Cross-trial comparisons require a bit more context, Powles said. For example, in terms of response, the conversations around response need to take into context that approximately 40% of patients’ response to nivolumab/ipilimumab, he said. “If 75% of those [responses] are durable, that would then be 30% [overall]. [The same could be said of] a VEGF TKI with a [durable] response rate of 60%.... So, when you’re being told things about duration of response and some of these secondary or exploratory end points, I think it’s very important to put them in context, because we’re very liberal about how we throw the conversations around in this [ongoing] debate.”
In an example, Powles noted 5-year follow-up data from the phase 3 KEYNOTE-426 trial (NCT02853331) of pembrolizumab (Keytruda) plus axitinib (Inlyta) vs sunitinib demonstrate how VEGF/PD-1 dual inhibition has good initial control of disease, which is important for some patients, whereas the nivolumab/ipilimumab data may look less desirable for those with good risk disease, but over time, the efficacy does appear to catch up in terms of response and PFS.

Excerpts from a dataset:
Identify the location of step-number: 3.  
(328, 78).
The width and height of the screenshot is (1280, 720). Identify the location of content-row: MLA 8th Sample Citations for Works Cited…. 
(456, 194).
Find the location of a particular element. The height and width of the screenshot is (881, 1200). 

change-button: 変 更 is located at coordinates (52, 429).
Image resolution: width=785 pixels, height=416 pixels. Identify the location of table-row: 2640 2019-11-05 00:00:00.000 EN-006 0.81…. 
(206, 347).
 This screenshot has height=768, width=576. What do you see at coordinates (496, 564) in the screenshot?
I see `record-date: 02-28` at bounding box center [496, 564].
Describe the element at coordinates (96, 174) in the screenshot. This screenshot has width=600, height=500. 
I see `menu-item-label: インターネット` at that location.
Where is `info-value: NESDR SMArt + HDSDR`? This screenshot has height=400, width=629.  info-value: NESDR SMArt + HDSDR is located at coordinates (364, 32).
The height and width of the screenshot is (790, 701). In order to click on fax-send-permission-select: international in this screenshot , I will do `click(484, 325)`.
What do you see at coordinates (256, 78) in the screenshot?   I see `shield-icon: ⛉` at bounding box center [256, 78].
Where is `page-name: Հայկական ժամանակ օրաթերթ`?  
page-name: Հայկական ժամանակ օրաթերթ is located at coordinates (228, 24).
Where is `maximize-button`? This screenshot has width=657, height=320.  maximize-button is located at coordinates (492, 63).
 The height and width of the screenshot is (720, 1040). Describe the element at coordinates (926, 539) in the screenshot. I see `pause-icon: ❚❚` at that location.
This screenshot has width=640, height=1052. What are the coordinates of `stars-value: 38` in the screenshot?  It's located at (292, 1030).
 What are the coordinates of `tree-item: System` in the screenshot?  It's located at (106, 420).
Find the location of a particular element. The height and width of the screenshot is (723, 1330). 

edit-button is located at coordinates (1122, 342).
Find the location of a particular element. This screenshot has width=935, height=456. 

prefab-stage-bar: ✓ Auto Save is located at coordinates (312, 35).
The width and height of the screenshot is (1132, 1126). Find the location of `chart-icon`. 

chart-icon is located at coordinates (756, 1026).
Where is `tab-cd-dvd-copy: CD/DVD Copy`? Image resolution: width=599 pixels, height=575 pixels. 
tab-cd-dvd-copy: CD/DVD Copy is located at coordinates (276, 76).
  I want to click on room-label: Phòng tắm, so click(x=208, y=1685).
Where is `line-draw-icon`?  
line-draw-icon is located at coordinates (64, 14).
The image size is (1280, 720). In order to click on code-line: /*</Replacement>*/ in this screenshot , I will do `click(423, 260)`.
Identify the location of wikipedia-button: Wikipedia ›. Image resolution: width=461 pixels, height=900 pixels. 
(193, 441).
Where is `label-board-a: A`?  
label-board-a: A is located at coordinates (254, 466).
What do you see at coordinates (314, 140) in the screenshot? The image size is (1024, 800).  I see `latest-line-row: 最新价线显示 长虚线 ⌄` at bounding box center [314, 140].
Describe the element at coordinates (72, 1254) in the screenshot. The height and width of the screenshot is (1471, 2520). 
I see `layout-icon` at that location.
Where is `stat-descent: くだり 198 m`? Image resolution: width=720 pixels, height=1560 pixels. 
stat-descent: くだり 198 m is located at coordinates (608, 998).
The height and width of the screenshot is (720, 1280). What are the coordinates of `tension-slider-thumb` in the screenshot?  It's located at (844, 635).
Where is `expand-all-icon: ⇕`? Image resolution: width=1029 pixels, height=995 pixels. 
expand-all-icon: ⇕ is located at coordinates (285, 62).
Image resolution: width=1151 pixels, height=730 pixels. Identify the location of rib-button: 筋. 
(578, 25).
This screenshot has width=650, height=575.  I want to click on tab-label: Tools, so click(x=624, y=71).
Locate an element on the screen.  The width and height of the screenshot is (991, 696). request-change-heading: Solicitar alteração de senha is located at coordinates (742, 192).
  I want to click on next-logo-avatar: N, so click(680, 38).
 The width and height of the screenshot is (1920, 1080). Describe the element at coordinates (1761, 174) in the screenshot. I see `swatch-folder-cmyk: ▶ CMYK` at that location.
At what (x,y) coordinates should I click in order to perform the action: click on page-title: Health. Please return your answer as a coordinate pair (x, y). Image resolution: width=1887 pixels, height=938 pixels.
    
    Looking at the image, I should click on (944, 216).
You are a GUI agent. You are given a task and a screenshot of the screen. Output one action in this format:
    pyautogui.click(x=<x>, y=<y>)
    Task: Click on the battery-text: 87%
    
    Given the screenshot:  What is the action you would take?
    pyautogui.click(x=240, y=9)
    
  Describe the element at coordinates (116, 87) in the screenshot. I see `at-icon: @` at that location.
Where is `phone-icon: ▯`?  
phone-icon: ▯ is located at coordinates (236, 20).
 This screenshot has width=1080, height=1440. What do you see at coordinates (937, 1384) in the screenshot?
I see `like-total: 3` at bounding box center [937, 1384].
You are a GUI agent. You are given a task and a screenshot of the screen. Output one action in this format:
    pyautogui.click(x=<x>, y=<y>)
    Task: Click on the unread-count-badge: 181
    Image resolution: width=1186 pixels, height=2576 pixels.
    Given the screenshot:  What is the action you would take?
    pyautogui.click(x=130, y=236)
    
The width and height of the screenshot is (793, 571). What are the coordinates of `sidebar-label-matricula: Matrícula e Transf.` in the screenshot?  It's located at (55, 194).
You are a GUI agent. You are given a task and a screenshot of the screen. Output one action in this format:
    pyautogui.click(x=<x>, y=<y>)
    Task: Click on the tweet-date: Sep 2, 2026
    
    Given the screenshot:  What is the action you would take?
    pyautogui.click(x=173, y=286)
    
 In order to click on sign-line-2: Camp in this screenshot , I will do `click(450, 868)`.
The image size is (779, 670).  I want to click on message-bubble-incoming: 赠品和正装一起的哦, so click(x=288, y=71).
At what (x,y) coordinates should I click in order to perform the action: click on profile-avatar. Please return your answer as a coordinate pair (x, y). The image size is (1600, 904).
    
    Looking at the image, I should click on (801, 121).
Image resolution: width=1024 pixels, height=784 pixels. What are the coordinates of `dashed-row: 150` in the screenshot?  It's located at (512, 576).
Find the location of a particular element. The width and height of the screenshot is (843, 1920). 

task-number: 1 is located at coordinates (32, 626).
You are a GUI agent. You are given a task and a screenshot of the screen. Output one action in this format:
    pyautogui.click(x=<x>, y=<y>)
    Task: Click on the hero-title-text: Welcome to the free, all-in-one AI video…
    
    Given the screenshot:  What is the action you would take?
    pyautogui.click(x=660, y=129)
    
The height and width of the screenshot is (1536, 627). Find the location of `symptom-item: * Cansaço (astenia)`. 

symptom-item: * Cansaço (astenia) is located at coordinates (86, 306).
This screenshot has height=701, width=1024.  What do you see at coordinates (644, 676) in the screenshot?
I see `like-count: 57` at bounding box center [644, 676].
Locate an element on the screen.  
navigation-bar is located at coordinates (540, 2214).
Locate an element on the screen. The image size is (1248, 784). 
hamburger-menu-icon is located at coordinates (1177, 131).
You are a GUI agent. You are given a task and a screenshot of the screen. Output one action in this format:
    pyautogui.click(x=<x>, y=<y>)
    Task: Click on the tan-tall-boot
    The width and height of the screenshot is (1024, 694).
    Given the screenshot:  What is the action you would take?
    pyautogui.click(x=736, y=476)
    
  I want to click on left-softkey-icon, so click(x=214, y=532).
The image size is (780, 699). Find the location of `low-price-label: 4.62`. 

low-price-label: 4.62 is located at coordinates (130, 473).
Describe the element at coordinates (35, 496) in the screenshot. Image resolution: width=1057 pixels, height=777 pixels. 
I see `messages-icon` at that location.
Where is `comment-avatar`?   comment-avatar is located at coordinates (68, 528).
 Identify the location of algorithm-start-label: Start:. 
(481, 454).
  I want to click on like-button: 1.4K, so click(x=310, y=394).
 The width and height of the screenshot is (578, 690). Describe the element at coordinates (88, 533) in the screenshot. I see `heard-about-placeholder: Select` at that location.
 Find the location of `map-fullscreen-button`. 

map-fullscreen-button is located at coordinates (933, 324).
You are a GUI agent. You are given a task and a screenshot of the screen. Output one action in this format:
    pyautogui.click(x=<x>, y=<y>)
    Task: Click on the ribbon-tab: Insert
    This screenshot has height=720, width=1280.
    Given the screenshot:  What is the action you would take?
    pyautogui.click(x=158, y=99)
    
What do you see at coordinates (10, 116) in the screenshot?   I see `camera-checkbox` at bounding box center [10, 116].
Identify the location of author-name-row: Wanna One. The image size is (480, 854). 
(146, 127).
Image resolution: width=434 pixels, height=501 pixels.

• **ASSIGNED TASK 1**
In the passage on cross-trial comparisons, which treatments did the phase 3 KEYNOTE-426 trial compare?
• **ASSIGNED TASK 2**
Echo part of the passage on cross-trial comparisons word for word: begin at the words "In an example, Powles" and stop after "response and PFS.".
The records play no part in this work.

• **EXERCISE RESULT 1**
Pembrolizumab (Keytruda) plus axitinib (Inlyta) versus sunitinib.

• **EXERCISE RESULT 2**
In an example, Powles noted 5-year follow-up data from the phase 3 KEYNOTE-426 trial (NCT02853331) of pembrolizumab (Keytruda) plus axitinib (Inlyta) vs sunitinib demonstrate how VEGF/PD-1 dual inhibition has good initial control of disease, which is important for some patients, whereas the nivolumab/ipilimumab data may look less desirable for those with good risk disease, but over time, the efficacy does appear to catch up in terms of response and PFS.